Visionaria, Débora Arango pintó hace 70 años como batracios a las élites retardatarias de la política. A jerarcas de la Iglesia que, eternos en su  misoginia, se unieron a la encerrona contra esta pionera del arte moderno en Colombia, por ser ella contestataria y mujer. Acaso vislumbró la artista el renacer de la cruzada, hoy contra la “ideología de género” (eufemismo del odio milenario a la mujer) trocado en arma de guerra. A la campaña se sumó el cardenal Rubén Salazar, tan activo en exhibirse ahora al lado del papa Francisco que sacudió al país con su prédica de paz. Débora Arango forma parte de la reveladora obra Rebeldes, de Myriam Bautista. Reúne la escritora en ella perfiles de seis colombianas del siglo pasado, dechado de las virtudes negadas a las mujeres de su tiempo: talento, carácter y valentía para ocupar el podio de las iconoclastas.

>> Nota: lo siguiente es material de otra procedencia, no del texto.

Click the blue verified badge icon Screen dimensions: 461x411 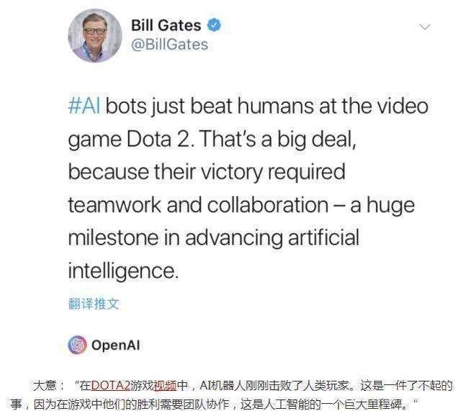coord(214,25)
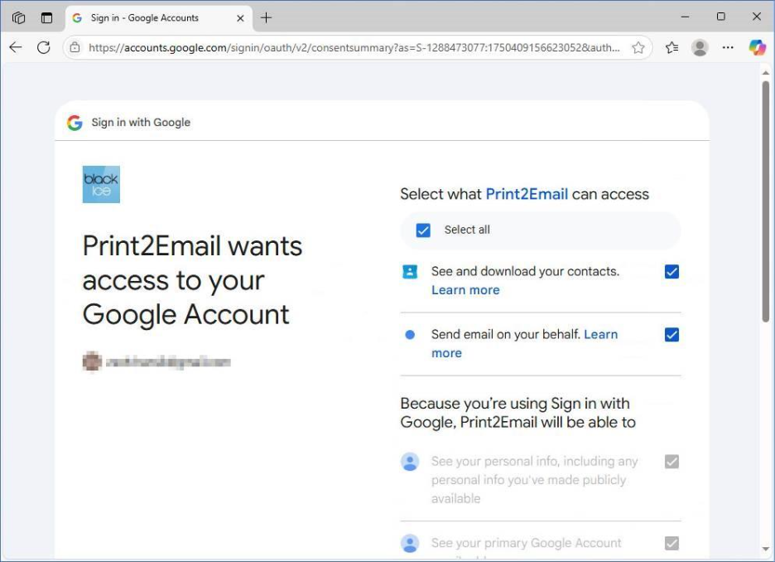775x562 pixels.
Task: Open Learn more link under contacts
Action: (x=465, y=290)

Glosamos aquí apartes del capítulo sobre la pintora antioqueña.

A Débora Arango la persiguieron, la ocultaron por humanizar a la mujer en sus desnudos; por demoler la estética del eterno femenino, tan conveniente a la supremacía del varón. Por pintar las fealdades de un país que navegaba en sangre y miseria hacia la esquiva modernidad. Por destapar en sus lienzos  el grotesco que reverberaba en el oscurantismo, en la hipocresía y el poder intimidatorio de las fuerzas más retrógradas. Hoy convergen éstas de nuevo para disputarse el poder en 2018 y reavivar el espíritu fascista que acosó a la pintora; retroceso que iniciaba ya el gobierno de Seguridad Democrática.

Discípula de Pedro Nel Gómez, incursionó Débora Arango en el expresionismo con sus desnudos, sus óleos y acuarelas de sátira política y de denuncia social. En 1939 debutó con una exposición que el diario conservador La Defensa consideró “obra impúdica que ni siquiera un hombre debiera exhibir”. El obispo de Medellín, García Benítez, la reconvino por mostrar obra indigna de una mujer (no de un hombre). Pero ella siguió pintando desnudos sabiendo  que un cuerpo puede no ser bello, pero es humano, natural. El arte, dijo, no tiene que ver con la moral: un desnudo el sólo naturaleza sin disfraz, paisaje en carne humana. Como la vida no puede apreciarse desde la hipocresía y el ocultamiento, mis temas son duros, acres, casi bárbaros y desconciertan a quienes quieren hacer de la naturaleza lo que no es.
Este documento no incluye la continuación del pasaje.